Cabrera is one of his generation’s greatest players, a former MVP and Triple Crown winner, a World Series champion, and a player who made the ball jump off his bat with ease from the second he emerged as a precocious teenager on a Florida Marlins team that came out of nowhere to win a World Series in 2003. Cabrera hitting a home run off of Hall of Famer Roger Clemens in game four is a pretty incredible early-career highlight, and it set the tone for what else he would achieve after getting traded from Florida to the Detroit Tigers.
But, as age and injuries have caught up with Cabrera, his production has deteriorated. He’s struggled to stay healthy the last three seasons, and stuck on a Tigers team that is expected to be among the worst in baseball for the foreseeable future, there hasn’t been the added motivation of chasing a late-career championship to help will him toward some personal milestones that are within reach. Along with closing in on 500 home runs, he’s also 185 hits short of 3,000.
And yet …
Even before the COVID-19 outbreak forced the suspension of Spring Training and a delayed start to the season, there were signs that Cabrera was all in on those chases. Cabrera showed up to camp in February in shape. Tigers hitting coach Joe Vavra told The Detroit News that Cabrera had, “left half his body in Miami.”
But that motivation didn’t wane when Spring Training was shutdown. When workouts resumed in Detroit this summer, Cabrera had maintained his slimmer physique. That, combined with an extended amount of time off, should have his various injuries fully healed. He hit .345 and had three home runs in the team’s brief Spring Training schedule.
Sixty games might not be enough time for Cabrera to reach either milestone this season, but a healthy and productive 60-game spring could definitely make them both reachable next season. As MLB.com notes, Cabrera has started the last few seasons hot at the plate.
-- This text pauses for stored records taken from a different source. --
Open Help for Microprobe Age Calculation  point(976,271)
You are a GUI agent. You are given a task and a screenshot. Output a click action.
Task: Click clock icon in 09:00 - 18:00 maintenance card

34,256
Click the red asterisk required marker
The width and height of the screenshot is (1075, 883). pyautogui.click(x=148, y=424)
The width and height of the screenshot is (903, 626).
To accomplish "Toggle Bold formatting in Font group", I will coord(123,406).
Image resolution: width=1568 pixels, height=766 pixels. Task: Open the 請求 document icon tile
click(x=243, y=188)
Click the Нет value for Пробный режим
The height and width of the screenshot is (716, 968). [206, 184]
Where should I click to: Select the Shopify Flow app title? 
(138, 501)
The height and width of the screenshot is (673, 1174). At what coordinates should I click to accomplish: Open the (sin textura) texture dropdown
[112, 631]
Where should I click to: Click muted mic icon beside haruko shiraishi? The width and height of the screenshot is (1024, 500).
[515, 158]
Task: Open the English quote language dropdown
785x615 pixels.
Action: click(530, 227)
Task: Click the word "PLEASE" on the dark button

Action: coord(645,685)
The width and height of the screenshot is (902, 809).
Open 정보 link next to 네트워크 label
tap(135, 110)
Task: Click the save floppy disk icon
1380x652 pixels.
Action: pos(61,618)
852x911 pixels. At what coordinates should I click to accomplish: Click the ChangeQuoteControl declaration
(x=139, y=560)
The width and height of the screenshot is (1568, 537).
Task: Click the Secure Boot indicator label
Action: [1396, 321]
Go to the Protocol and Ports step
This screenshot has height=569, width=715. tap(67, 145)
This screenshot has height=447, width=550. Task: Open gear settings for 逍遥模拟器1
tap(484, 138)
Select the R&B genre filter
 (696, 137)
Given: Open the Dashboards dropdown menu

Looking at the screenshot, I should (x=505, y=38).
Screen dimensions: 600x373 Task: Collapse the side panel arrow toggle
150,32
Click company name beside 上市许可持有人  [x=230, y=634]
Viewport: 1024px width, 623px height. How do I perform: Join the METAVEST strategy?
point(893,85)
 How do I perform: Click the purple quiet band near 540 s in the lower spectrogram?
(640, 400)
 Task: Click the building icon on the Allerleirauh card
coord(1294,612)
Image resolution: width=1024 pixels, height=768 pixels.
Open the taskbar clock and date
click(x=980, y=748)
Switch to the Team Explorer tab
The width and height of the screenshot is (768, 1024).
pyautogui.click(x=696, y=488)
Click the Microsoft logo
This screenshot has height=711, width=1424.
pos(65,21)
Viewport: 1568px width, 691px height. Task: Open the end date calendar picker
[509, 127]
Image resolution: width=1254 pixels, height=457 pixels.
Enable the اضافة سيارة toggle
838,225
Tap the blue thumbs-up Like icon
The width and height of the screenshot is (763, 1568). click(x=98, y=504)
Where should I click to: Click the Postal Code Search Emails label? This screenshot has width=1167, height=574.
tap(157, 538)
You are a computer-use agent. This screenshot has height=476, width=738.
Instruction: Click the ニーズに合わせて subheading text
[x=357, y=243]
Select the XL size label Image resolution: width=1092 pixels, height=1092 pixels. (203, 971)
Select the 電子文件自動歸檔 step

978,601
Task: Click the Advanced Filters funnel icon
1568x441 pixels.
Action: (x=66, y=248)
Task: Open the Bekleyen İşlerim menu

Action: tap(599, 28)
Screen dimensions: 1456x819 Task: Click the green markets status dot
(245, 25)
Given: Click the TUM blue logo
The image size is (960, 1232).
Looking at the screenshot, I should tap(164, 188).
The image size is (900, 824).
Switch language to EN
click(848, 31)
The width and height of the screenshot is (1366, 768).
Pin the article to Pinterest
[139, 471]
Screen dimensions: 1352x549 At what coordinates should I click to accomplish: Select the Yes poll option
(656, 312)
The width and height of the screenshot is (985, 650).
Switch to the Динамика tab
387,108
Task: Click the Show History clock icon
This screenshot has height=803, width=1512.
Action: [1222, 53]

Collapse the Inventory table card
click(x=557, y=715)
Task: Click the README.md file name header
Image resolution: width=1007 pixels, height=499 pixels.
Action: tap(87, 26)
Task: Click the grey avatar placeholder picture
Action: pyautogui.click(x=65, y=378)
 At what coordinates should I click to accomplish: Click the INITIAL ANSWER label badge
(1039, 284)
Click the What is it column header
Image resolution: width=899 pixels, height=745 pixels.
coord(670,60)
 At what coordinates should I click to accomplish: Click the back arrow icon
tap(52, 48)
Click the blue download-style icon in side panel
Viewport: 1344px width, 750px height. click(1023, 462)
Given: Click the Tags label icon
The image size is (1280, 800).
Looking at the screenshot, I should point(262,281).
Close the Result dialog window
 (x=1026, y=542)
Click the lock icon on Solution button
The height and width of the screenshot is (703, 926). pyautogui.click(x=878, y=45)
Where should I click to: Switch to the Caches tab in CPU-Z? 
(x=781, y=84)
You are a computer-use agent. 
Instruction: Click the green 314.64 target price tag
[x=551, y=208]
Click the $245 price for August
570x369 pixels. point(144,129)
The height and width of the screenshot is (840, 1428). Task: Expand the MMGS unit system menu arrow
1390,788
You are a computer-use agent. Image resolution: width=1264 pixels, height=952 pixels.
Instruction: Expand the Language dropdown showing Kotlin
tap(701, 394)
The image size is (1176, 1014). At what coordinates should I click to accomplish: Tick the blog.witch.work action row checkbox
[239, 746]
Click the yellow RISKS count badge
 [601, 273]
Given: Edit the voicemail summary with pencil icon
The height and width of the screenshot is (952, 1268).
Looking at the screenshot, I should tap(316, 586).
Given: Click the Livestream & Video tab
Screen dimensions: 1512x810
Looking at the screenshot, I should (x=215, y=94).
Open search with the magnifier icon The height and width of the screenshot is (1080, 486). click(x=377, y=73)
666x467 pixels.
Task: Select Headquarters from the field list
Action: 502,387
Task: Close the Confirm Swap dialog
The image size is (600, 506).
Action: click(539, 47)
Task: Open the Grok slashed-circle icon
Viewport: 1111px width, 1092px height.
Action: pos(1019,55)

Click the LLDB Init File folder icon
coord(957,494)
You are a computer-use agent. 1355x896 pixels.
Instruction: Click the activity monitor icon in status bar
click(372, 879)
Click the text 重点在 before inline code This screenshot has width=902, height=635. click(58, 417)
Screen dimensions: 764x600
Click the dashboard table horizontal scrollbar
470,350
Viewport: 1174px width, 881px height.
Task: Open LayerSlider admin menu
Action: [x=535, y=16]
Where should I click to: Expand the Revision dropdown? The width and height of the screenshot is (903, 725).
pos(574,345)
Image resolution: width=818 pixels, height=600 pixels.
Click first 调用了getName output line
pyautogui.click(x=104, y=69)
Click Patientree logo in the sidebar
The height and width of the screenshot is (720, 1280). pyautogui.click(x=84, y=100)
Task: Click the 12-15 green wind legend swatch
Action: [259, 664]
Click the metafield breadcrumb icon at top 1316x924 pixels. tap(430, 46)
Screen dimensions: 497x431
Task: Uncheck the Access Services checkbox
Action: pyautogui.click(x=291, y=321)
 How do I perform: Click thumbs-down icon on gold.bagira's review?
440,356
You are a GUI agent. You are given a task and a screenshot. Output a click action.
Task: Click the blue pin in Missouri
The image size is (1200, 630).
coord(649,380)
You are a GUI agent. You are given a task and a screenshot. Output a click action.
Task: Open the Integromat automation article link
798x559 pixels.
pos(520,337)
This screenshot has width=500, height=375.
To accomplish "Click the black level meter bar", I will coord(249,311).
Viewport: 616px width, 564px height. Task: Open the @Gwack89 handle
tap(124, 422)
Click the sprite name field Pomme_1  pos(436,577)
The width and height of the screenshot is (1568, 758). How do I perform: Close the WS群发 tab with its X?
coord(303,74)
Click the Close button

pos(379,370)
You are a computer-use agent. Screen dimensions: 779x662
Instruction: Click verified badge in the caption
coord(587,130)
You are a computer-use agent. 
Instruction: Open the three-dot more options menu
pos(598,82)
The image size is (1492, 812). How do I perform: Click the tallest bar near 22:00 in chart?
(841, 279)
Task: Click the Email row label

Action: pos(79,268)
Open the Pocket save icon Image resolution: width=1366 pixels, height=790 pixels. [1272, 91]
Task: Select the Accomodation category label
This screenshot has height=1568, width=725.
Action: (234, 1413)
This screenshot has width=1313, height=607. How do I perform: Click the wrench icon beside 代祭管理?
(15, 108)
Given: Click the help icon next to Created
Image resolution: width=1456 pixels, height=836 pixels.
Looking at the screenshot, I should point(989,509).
The last time Cabrera had the 185 hits or 23 home runs he’d need in a full season was 2016 anyway, so it was unlikely at age 37 even with good health he would’ve done it. But with a strong season combined with the Tigers successfully developing some of their highly regarded young prospects this season, Cabrera could have a chance to eclipse those milestones next year and do it on a team that is much more competitive.